Chapter VII

52 10 0
                                    

happy reading, my dear readers🧸🥛

***

Sore ini Megan akan pulang lebih lambat dari biasanya dikarenakan UKS dan KIR memiliki agenda perkenalan diri. Sejak dua minggu pembelajaran Tahun Ajaran Baru dimulai, baru sekarang ada informasi mengenai pertemuan pertama mereka di dua ekskul tersebut.

Sementara ekskul piano, violin dan berkuda sudah mengadakan empat kali pertemuan dalam dua minggu terakhir. Ketiga ekskul itu memiliki tingkatan, menentukan mereka akan masuk kelas basic atau advanced dilihat dari kemampuan personal. Di pertemuan pertama ada interview, dan pertemuan keduanya diadakan praktik menunjukkan skill masing-masing murid.

Pada piano dan violin lessons, gadis itu sangat mahir—tentu saja, hasil didikan Diana memang luar biasa—sehingga menempatkannya berada di tingkat advanced. Lalu, readers, kalian pasti bisa menebak kalau Megan akan berada di kelas basic di ekskul berkuda, kan?

Jadwal agenda KIR dan UKS yang bersamaan, membuat Megan mendatangi ruang UKS terlebih dahulu, karena agendanya hanya saling berkenalan sesama angkatan dan kakak tingkat. Setelah selesai, barulah gadis itu ke salah satu laboratorium sains yang diberitahukan oleh seorang senior perempuan bernama Nadia di group chat bahwa agenda dilaksanakan di sana.

Megan mengetuk pelan pintu laboratorium di hadapannya yang berwarna coklat, dipenuhi dengan ukiran unik. Dilihat dari luar saja, tidak perlu menjadi ahli kayu, dapat disimpulkan kalau pintu itu sudah sangat tua.

Melirik ke sekeliling bangunan laboratorium di depannya, sepertinya memang ini bangunan lama—mungkin umur bangunannya hampir setengah abad; mengingat SMA Darena sudah berdiri sejak tahun 1950. Kendati demikian, tetap dapat digunakan—buktinya sekarang jadi tempat berkumpul agenda pertama KIR bagi siswa-siswi baru—dan terlihat kokoh.

Pintu dengan dua gagang itu dibuka oleh seorang senior laki-laki berkacamata bulat. Ia tersenyum ramah dan mempersilakan Megan masuk. Di dalam, terlihat meja-meja kayu sudah dipenuhi siswa-siswi baru, sementara para senior berdiri di barisan belakang.

Salah satu senior perempuan dengan name tag Nadia Alista merangkul Megan dan membawanya berdiri di depan, di tengah-tengah sambil menghadap seluruh siswa-siswi anggota KIR.

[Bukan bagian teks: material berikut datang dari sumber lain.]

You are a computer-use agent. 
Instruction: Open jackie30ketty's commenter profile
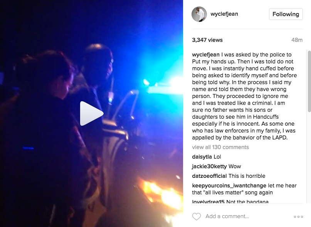(209, 166)
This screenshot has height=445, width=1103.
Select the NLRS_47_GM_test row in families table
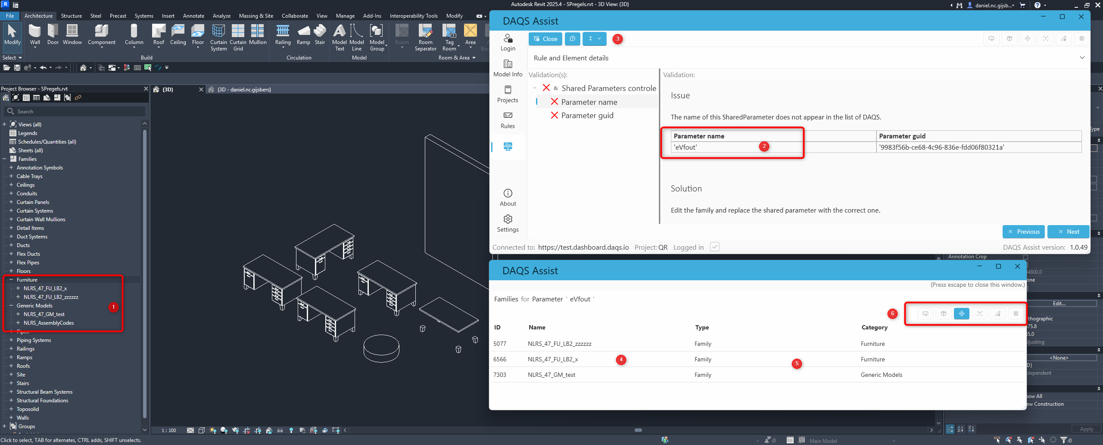552,375
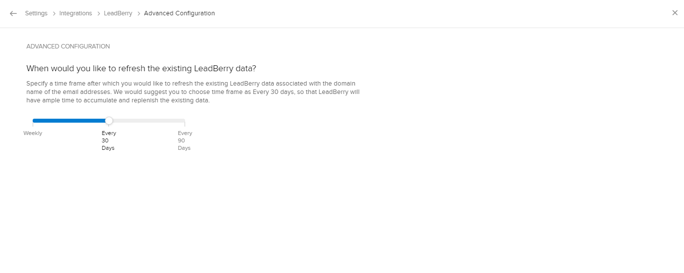Click the gray unfilled part of the slider
Viewport: 684px width, 273px height.
148,121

"Habis dari UKS, ya, tadi? Kamu Megan yang tadi siang chat saya buat izin itu, kan?" tanya Nadia ceria. Megan mengangguk pelan sambil tersenyum tipis. "Iya, Kak."

"Agenda UKS-nya udah selesai?"

"Sudah, Kak."

"Kalau gitu, kita kenalan dulu, ya. Kamu pasti udah tau saya, tapi mari berkenalan secara formal!!" seru Nadia semangat. "Saya Nadia Alista, panggil kak Nadia aja, ya. Di sebelah situ, ketua KIR sekarang."

Nadia menunjuk seorang laki-laki yang berdiri tegap di sisi kirinya—di dekat lemari besar—kedua tangan laki-laki itu berada di saku, sedang mata biru indahnya memerhatikan Nadia dan Megan dalam diam.

Arga.

Laki-laki itu Arga.

Megan meliriknya cukup lama, penasaran siapa yang akan membuang pandang lebih dulu. Namun, Megan harus memutus kontak terlebih dahulu dan mengalihkan pandangannya ke sisi kanan, di sana Nadia memperkenalkan seorang senior perempuan bertubuh tinggi yang sedikit chubby; Hena Carnita, wakil ketua KIR. Lalu, Nadia menyebutkan nama-nama seluruh senior yang ada di laboratorium itu hingga selesai.

"Sekarang giliran kamu buat perkenalan. Sebutkan nama, nama panggilan, asal sekolah dan tiga hobi kamu."

Megan kini menghadap ke depan. Seluruh pasang mata di depannya itu memandangnya seksama, menunggu apa yang akan ia katakan. Tidak ada tatapan meremehkan, tidak ada tatapan iri, tidak ada tatapan memuja. Hanya penasaran dan begitu bersahabat. Megan tidak pernah merasa se-diterima ini dia di sebuah lingkungan sosial.